* _Consignas de trabajo_
#1 Responda según el texto sobre Leonardo Favio:
(a) ¿En qué sitio se inaugurará la exposición dedicada a la vida y obra de Favio?
(b) De acuerdo con la entrada de Wikipedia citada, ¿en qué lugar y fecha nació Favio?
(c) ¿Qué dos películas, según el autor, sacudirían a una generación si se remozaran su sonido e imagen?
#2 Prosiga el texto sobre Leonardo Favio a continuación de su última oración.
++++ Texto analizado ++++
Domingo, 15 de diciembre de 2013 | Hoy
Cuando esta semana, a poco más de un año de su muerte, se inaugure en la Casa del Bicentenario la exposición dedicada a la vida y obra de Leonardo Favio, es probable que el gran artista que fue en el campo del cine y la música esté empezando a ingresar en la memoria colectiva sin grandes aspavientos ni apresuradas canonizaciones. Es, quizás, un tiempo propicio para volver a Favio, un tiempo en busca de relatos del que sin duda películas como Crónica de un niño solo, Aniceto, Moreira o Gatica ofrecen una ineludible genealogía donde la picardía, lo sagrado, el peronismo y la infancia son algunos de los hitos clave que Favio supo trasvasar con elementos de vanguardia de los años sesenta a una visión popular, acompañando la parábola de un país hasta los años noventa, haciendo un balance de la vida nacional y también del propio destino: el de uno de los más genuinos artistas populares que dio la Argentina.
Por Marcelo Figueras
Favio ya no está. Una ausencia que permite cerrar textos enciclopédicos (la entrada biográfica de Wikipedia, por ejemplo: Las Catitas, Mendoza, 28 de mayo de 1938 - Buenos Aires, 5 de noviembre de 2012). Pero todo fenómeno orgánico –que pertenece por definición, aunque sea diminuto, al orden de lo cósmico– deja vestigios de su paso. Moléculas, para empezar. Y cuando es humano, deja también recuerdos y hechos concretos. Las moléculas de las que Favio estaba hecho ya emprendieron viaje, más allá de nuestros radares. Pero la obra artística que produjo sigue ahí, orbitando en el firmamento. No diré que intacta, en tanto es difícil acceder a ella en toda su gloria (¿para cuándo una remasterización de sus películas? Con sonido e imagen remozados, Juan Moreira y Nazareno Cruz sacudirían a una generación convencida de que el cine argentino se define, básicamente, por todo aquello que no puede ser). Una vez sorteada la hojarasca de las grabaciones y copias deficientes, lo que se impone es la necesidad de abrir nuevos textos, de alentar más reflexiones. La obra de Favio estará cerrada, pero sus (re)lecturas no lo están. De todas las preguntas que su desaparición física compele a formular, la primera es: ¿cómo leer, ver, escuchar a Favio hoy?
++++ Información ++++
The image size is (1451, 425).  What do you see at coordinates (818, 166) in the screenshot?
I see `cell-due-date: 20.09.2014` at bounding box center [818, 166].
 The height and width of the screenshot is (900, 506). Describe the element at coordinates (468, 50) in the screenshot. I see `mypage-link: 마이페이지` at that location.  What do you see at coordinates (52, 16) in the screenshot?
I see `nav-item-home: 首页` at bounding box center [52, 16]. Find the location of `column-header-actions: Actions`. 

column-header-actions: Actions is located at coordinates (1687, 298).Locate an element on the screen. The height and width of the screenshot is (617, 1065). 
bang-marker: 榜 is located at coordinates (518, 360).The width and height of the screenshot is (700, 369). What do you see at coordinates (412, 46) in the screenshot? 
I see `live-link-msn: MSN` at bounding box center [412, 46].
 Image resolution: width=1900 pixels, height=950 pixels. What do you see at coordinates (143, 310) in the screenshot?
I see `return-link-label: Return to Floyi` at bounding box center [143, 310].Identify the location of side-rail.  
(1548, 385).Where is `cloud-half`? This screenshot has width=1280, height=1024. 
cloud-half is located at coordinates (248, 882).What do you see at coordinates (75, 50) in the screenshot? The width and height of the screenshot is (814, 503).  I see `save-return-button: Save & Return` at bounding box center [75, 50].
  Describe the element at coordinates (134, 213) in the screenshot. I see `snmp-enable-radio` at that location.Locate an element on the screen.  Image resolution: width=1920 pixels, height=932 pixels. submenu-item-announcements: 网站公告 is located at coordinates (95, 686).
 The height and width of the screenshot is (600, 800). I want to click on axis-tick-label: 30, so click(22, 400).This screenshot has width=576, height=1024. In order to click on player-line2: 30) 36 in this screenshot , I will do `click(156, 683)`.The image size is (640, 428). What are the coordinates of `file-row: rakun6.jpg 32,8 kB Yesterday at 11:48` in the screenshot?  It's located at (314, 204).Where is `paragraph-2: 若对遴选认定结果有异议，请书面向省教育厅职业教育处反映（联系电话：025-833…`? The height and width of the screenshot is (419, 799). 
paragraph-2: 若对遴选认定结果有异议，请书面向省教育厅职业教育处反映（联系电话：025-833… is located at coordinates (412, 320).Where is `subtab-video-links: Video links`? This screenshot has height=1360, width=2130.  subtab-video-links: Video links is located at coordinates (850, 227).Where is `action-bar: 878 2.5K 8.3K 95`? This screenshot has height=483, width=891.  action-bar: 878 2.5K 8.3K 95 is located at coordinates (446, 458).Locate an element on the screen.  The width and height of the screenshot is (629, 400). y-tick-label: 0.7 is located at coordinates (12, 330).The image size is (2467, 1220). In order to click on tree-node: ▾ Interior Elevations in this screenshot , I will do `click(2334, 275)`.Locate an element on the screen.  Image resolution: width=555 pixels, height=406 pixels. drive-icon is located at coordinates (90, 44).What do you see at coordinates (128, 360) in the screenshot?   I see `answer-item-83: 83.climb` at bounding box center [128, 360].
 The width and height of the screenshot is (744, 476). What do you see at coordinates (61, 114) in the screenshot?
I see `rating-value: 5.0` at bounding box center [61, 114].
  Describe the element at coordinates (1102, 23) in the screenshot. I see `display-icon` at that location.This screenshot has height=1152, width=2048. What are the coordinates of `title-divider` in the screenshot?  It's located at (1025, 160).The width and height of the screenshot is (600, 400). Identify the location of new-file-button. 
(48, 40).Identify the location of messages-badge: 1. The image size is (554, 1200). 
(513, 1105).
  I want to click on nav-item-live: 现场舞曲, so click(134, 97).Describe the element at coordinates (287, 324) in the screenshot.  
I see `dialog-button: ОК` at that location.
++++
* _Resultados por tarea_
#1
(a) En la Casa del Bicentenario.
(b) En Las Catitas, Mendoza, el 28 de mayo de 1938.
(c) Juan Moreira y Nazareno Cruz.

#2
La última década generó una luz más amable para contemplar el fenómeno. Tal vez sirva como ejemplo mi experiencia, que puede ser narrada en apenas dos actos. El primero coincide con el estreno de Juan Moreira. En ese momento, el niño que yo era, adicto a la aventura en todos sus formatos, entendió que Moreira hablaba sus mismos códigos. Lo que yo entreví entonces, y me marcó para siempre, fue que pensar una épica desde la Argentina no sólo era necesario sino también posible: más allá de los relatos “de próceres”, nos debíamos (¡nos debemos!) el relato de las aventuras míticas que nos convirtieron en lo que somos y develaron, así, el destino al que aspiramos como pueblo. Aun con las limitaciones (de formación política, ante todo) propias de mis once años, supe que no podía tratarse de una épica convencional: aquel bandido era más bien un antihéroe, víctima de un sistema que lo usaba y lo descartaba cuando se le tornaba incómodo. Pero, lejos de inhabilitarlo, esa (aparente) incorrección política lo ponía en la liga de otros incorrectos, como Robin Hood o Sandokán. Por eso compré, y leí con placer, el folletín original de Eduardo Gutiérrez. Y en los blocks de hojas donde dibujaba compulsivamente, la imagen de Moreira se entreveró con cowboys, superhéroes y guerreros: algo intuí apropiadamente en 1973.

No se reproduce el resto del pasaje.